By Michael Phillips
It started like any other supervised parenting visit.
Marc Fishman, a disabled father with court-ordered visitation rights, arrived with his appointed supervisor to see his young son in New Rochelle, New York.
What happened next destroyed his life — and it was built entirely on a lie.
The Arrest That Should Never Have Happened
On December 15, 2018, Officer Lane Schlesinger of the New Rochelle Police Department responded to a call from Marc’s ex-wife.

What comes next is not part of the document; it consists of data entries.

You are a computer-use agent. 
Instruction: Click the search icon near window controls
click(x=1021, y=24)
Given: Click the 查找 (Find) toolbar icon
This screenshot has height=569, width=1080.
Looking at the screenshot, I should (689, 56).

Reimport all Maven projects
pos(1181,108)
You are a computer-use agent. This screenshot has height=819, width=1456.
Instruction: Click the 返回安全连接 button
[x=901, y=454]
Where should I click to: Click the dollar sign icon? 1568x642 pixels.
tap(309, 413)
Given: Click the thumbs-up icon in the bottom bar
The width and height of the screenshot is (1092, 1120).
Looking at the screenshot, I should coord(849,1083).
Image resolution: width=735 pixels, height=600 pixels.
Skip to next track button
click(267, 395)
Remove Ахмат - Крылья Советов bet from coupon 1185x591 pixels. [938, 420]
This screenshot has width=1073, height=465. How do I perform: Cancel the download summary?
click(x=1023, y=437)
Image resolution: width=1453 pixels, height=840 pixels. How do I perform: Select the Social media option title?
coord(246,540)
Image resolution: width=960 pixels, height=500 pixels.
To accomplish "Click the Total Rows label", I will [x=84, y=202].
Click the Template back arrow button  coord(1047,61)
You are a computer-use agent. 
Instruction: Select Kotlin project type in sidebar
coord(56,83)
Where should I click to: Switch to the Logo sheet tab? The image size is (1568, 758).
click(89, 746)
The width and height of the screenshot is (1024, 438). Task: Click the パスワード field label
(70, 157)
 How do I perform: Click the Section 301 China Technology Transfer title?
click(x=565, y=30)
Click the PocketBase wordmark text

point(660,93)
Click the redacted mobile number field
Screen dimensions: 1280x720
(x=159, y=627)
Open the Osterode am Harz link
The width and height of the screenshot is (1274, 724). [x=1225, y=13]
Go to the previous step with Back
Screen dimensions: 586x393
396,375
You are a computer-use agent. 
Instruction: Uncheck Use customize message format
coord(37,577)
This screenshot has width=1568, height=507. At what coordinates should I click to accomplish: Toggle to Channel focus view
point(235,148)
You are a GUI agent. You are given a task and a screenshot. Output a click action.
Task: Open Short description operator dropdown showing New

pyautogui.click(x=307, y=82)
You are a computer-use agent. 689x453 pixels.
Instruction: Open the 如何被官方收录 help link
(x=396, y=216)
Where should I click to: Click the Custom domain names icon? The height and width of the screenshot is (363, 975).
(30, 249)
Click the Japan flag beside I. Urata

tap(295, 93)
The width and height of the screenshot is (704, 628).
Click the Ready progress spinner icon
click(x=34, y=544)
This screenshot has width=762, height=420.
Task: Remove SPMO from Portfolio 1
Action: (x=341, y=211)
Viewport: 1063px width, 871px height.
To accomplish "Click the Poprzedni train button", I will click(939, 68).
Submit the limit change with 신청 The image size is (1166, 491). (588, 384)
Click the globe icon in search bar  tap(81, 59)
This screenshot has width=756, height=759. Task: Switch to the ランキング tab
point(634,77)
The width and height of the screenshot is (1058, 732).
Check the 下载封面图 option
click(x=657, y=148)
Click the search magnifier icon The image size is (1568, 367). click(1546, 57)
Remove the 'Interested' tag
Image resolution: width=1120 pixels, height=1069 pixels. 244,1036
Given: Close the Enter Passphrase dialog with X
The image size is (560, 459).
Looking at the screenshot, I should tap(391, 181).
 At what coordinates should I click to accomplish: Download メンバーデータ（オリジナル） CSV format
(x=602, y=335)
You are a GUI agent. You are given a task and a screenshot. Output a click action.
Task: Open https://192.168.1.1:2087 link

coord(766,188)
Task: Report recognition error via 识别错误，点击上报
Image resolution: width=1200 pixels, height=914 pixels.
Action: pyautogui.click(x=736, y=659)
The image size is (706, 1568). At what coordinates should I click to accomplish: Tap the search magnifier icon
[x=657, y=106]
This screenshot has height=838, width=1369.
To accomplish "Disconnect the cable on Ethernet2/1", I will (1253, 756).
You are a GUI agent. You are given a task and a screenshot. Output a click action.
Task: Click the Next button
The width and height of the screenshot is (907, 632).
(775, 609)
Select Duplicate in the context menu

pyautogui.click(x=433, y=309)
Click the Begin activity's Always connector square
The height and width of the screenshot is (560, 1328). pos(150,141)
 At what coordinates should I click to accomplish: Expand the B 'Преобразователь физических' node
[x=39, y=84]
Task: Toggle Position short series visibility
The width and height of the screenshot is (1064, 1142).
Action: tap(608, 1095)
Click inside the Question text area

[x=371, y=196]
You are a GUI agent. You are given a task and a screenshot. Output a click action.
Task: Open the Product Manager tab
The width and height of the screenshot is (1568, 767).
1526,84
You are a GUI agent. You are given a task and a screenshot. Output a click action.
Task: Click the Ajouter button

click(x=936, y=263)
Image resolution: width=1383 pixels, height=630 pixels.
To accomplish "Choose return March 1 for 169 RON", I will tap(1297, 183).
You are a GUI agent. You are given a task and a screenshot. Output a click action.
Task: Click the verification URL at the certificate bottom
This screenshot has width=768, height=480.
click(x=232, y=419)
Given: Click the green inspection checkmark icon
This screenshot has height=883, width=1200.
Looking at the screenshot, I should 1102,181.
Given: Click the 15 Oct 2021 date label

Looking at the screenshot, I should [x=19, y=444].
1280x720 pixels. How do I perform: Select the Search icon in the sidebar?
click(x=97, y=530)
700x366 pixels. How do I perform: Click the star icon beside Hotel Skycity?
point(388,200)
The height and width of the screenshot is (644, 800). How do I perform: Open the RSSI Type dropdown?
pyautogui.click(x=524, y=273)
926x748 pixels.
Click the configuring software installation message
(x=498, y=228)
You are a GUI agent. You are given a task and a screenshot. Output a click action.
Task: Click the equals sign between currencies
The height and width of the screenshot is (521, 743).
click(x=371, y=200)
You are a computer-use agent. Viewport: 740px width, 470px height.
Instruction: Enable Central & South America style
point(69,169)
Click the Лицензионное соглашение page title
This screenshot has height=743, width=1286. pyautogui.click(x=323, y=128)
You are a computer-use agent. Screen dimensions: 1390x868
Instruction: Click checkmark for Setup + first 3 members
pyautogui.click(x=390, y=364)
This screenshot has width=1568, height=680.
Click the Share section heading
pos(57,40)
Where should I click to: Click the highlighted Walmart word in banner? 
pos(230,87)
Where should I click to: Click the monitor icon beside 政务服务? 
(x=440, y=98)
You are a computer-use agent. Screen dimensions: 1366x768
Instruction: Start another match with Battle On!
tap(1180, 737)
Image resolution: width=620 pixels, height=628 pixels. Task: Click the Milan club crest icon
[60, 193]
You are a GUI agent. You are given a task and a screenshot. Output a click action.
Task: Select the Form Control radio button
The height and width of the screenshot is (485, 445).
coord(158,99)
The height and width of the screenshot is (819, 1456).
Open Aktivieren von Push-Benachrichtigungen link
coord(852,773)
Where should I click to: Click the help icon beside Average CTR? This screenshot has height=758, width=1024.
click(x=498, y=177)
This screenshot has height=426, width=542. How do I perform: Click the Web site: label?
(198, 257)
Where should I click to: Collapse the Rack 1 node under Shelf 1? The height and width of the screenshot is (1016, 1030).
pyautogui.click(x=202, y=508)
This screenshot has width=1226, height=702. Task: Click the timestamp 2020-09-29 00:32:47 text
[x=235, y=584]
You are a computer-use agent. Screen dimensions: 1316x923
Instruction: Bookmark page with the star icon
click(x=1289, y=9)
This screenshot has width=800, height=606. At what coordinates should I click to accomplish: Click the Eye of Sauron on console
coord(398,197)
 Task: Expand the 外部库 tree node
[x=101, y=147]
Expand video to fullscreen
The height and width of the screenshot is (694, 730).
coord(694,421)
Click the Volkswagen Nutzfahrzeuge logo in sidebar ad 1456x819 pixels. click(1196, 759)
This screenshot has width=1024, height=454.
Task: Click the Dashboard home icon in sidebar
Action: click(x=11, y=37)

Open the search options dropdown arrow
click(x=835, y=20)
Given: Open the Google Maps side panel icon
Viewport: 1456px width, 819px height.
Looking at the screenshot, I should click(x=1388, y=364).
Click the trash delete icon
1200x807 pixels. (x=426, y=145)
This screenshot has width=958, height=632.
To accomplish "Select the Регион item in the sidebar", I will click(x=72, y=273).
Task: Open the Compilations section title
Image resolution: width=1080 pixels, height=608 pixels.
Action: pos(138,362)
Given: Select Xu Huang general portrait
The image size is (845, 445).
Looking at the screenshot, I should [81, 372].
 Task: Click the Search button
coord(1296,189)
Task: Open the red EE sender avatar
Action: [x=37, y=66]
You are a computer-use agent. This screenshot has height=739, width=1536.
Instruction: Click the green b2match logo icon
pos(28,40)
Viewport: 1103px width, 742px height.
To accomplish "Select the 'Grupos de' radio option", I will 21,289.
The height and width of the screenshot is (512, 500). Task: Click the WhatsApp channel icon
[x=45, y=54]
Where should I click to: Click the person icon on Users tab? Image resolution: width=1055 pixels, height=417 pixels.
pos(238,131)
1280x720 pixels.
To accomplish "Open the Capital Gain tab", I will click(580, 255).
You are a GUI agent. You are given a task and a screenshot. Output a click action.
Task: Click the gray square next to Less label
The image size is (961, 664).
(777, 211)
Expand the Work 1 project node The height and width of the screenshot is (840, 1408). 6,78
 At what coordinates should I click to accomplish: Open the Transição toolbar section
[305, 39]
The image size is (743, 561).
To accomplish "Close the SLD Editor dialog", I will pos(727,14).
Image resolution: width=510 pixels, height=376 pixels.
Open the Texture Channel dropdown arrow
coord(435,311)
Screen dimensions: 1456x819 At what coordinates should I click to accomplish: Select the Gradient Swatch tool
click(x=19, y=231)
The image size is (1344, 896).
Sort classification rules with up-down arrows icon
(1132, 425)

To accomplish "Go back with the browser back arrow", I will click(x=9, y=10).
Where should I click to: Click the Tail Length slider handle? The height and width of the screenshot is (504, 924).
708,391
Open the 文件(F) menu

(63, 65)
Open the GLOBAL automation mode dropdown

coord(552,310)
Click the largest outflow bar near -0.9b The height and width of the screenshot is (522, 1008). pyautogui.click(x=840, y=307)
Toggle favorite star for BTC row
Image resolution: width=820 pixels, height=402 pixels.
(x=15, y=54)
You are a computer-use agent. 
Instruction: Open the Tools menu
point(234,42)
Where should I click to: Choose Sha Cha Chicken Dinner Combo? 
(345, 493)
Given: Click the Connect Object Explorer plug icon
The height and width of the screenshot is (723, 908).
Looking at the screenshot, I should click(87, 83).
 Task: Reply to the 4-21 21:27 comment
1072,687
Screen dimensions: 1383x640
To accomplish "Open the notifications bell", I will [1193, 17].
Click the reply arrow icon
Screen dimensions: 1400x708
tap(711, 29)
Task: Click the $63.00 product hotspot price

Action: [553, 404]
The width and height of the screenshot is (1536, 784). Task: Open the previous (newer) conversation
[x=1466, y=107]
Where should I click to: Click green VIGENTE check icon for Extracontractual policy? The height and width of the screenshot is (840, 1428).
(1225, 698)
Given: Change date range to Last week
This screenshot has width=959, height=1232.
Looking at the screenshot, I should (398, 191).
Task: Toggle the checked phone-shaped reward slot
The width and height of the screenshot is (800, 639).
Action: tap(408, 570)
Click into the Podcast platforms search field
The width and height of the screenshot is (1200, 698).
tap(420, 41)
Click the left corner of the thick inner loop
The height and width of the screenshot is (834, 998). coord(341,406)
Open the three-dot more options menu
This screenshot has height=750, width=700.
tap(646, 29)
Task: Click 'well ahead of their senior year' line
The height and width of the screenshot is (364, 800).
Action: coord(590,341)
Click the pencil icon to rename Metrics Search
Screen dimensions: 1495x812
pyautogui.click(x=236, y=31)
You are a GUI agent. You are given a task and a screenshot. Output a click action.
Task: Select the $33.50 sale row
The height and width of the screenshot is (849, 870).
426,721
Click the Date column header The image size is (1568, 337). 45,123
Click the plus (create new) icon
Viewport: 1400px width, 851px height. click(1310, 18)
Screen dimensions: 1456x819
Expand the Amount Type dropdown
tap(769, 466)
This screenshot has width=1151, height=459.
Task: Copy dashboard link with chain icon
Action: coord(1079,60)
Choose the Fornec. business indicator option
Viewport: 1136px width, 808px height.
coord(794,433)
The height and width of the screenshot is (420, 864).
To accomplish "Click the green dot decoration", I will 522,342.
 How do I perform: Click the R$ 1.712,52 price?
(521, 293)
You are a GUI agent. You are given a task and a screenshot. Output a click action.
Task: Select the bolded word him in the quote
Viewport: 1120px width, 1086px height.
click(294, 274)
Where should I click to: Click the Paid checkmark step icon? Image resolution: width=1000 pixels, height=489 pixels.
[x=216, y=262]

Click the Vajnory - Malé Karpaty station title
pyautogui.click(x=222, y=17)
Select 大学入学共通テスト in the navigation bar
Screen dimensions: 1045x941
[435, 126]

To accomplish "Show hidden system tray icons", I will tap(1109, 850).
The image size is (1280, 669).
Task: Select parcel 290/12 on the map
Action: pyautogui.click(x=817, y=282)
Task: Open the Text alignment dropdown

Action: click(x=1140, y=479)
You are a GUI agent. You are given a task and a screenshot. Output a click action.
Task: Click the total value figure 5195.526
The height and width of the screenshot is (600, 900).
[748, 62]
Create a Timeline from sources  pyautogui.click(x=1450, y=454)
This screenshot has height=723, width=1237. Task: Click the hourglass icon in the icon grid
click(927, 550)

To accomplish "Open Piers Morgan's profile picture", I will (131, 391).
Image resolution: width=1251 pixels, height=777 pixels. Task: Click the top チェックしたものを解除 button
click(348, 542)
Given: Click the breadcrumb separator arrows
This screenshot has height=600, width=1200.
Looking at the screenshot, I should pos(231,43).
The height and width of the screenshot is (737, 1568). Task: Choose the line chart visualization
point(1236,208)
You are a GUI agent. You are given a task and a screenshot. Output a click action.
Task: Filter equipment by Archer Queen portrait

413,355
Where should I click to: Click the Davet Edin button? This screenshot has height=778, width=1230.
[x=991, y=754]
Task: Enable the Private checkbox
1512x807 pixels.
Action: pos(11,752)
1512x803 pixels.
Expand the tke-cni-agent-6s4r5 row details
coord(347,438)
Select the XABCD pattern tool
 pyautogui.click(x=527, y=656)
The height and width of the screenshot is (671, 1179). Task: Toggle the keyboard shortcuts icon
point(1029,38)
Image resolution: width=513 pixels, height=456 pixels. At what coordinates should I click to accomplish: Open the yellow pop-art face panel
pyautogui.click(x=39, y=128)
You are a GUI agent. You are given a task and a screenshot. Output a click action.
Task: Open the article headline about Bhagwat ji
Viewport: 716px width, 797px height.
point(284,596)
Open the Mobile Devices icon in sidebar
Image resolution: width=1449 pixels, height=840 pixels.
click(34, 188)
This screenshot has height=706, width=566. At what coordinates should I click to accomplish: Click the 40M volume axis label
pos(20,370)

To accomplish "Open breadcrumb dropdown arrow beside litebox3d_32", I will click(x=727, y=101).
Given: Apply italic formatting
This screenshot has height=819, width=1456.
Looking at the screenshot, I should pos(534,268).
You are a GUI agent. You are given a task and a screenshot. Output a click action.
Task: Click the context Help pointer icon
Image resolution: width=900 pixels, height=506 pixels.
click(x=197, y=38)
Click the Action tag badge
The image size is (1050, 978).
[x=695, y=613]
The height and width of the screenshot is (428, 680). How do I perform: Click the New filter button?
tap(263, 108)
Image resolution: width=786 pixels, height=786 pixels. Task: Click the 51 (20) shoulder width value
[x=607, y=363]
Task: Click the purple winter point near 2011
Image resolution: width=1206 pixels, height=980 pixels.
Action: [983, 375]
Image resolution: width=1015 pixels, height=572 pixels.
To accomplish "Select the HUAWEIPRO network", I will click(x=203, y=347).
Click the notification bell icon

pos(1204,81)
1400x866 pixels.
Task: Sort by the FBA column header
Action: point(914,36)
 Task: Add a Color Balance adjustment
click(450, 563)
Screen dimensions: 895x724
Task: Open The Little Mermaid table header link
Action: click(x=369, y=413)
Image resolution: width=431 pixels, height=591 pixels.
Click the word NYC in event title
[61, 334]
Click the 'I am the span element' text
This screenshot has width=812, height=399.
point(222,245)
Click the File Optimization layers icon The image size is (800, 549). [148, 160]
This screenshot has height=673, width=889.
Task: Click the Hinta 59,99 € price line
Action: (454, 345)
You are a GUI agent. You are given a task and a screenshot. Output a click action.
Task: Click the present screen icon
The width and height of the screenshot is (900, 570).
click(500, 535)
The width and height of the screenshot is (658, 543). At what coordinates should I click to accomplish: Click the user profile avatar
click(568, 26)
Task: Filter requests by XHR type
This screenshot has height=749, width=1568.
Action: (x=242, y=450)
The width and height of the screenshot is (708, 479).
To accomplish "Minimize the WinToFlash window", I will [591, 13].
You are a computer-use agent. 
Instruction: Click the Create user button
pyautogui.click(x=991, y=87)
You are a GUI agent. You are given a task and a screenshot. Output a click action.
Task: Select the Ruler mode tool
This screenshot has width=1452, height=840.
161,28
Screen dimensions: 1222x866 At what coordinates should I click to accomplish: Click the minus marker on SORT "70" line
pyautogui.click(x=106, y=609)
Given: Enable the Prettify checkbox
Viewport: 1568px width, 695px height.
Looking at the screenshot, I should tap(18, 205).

She claimed Marc had violated a protective order.
What she didn’t mention — and what police already knew — was that:
- The court order explicitly allowed supervised visitation.
- A professional supervisor was present, assigned by the court.
- Marc never entered the ex-wife’s property — he was nearby, as permitted.
But that didn’t stop Schlesinger.
He arrested Marc on the spot.
Then he did something even more dangerous: he lied on the report.
The Power of a Police Report — Even When It’s False
In the official complaint, Schlesinger wrote that Marc had violated the order by going “to the protected party’s residence.”
He omitted the fact that Marc’s court-appointed supervisor was right there — in direct contradiction to the arrest narrative.
He marked “unknown” when asked if a supervisor was present — a conscious decision, not a mistake.
And he signed the report under penalty of perjury, affirming it as true.
That single report was used to:
- Justify criminal charges
- Obtain a permanent order of protection
- Derail Marc’s custody case
- Fuel false claims of domestic violence
- Sever Marc from his children for more than six years
There was no grand jury indictment, no independent witness review, and no video evidence ever shown in court.
The only thing that mattered?
The badge and the paperwork.
The Bodycam They Hid
Later, it was discovered that body-worn camera footage existed — footage that contradicted Schlesinger’s report and showed Marc was compliant, supervised, and posed no threat.
But the footage was withheld.
In fact, Schlesinger reportedly told a disability aide in the precinct:
“I don’t think he committed a crime. He had no intent.”
That, too, was never shared in the case file.
Why It Matters — To You
Marc Fishman wasn’t a criminal.
He wasn’t violent.
He was a father trying to see his son — with court approval, under court supervision.
But it didn’t matter.
Because when a police officer lies on a report, the system believes the officer — not you.
You can be arrested, charged, and labeled dangerous.
You can lose your children.
You can spend years — even decades — trying to undo a lie that took 15 minutes to write.
The Badge Carries More Weight Than the Truth
What happened to Marc Fishman is not an anomaly.
Every year, thousands of Americans are charged based on officer narratives that turn out to be false, exaggerated, or selectively incomplete.
But unless you have:
- A civil rights attorney
- Video evidence
- A media platform
- Unusual persistence
…you will lose.
So Where’s the Accountability?
- The Westchester DA refused to vacate the conviction.
- The NY Attorney General refused to act on the lie.
- Internal Affairs flagged Schlesinger — but he retired with full benefits.
Marc Fishman?
He hasn’t seen his son in over six years — except for two hours in total.
Final Word
When an officer lies, and the system protects the lie, no one is safe.
Not fathers.
Not mothers.
Not you.
If it can happen to Marc Fishman — a father with documentation, a supervisor, and a camera that proved his innocence — it can happen to anyone.
And until the courts and prosecutors stop rubber-stamping bad reports, the paper trail will always outweigh the truth.